KUTIPAN TERPILIH:
☆ ☆ ☆ ☆ ☆

SURYA Online, MALANG – Disharmoni kepemimpinan antara Anton-Sutiaji yang baru memasuki masa 100 hari kerja, dinilai anggota Dewan Syuro Partai Kebangkitan Bangsa (PKB) Malang, Fatkhullah sebagai cobaan saja.
Fatkhullah mengatakan, Anton-Sutiaji terpilih sebagai wali kota dan wakil wali kota dengan meraup suara tertinggi. Apresiasi masyarakat dan komitmen Anton-Sutiaji saat kampanye untuk membangun Kota Malang, membuat ada kelompok-kelompok tertentu yang tidak suka. "Namanya pemerintahan baru, pasti ada upaya kelompok-kelompok tertentu yang berusaha memecah kesolidan mereka. Ini cobaan saja,” kata Fatkhullah, Minggu (22/12/2013).
Meski begitu, Fatkhullah mencermati belum ada indikasi upaya pengadudombaan antara Anton-Sutiaji. Fatkhullah menilai, kerenggangan ini hanya masalah komunikasi saja. "Secara prinsip tidak ada perbedaan tujuan antara N1 dan N2, hanya masalah komunikasi,” sambungnya.

☆ ☆ ☆ ☆ ☆

DATA SUMBER:
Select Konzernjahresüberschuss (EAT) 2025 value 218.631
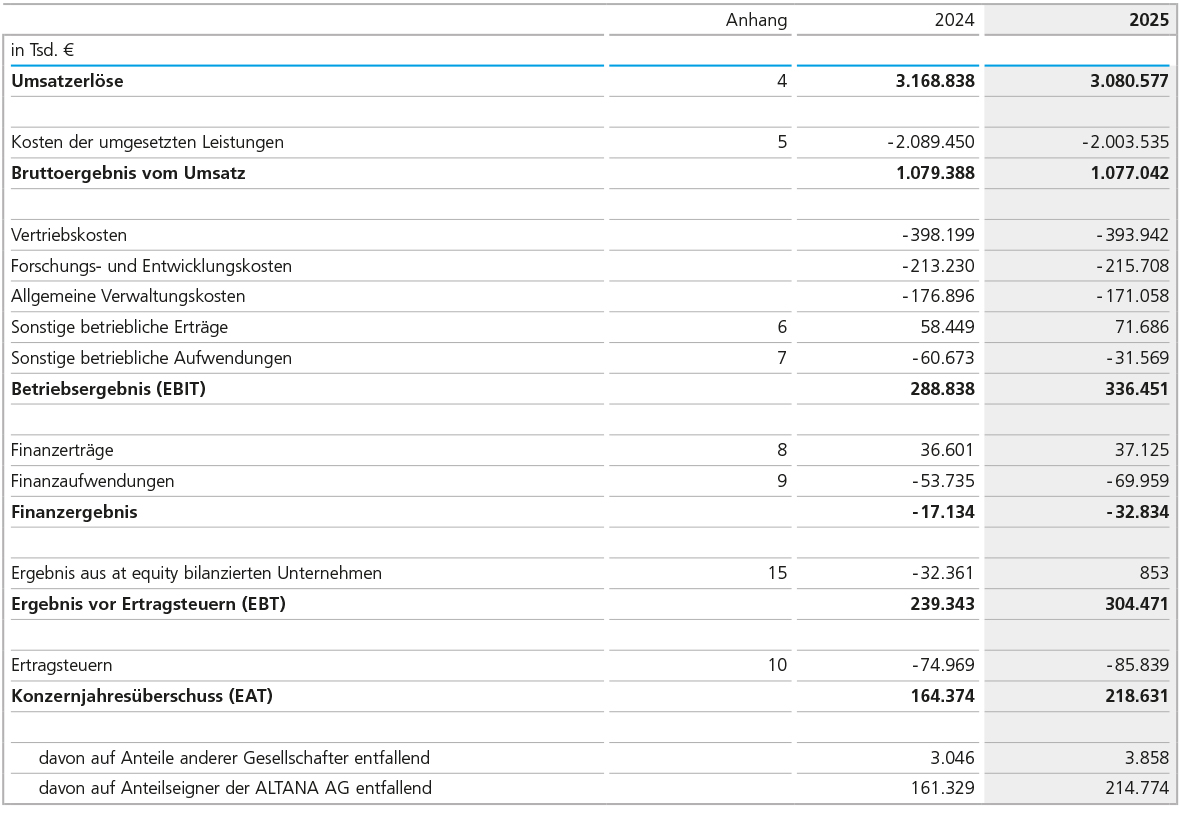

☆ ☆ ☆ ☆ ☆

TUGAS PENGERJAAN: Menurut Fatkhullah dalam kutipan terpilih, mengapa ada kelompok-kelompok tertentu yang tidak menyukai Anton-Sutiaji? Jelaskan dalam satu hingga tiga kalimat.

JAWABAN TERTULIS: Menurut Fatkhullah, kelompok-kelompok tertentu tidak menyukai Anton-Sutiaji karena adanya apresiasi masyarakat terhadap mereka serta komitmen yang mereka sampaikan saat kampanye untuk membangun Kota Malang. Keduanya terpilih sebagai wali kota dan wakil wali kota dengan meraup suara tertinggi.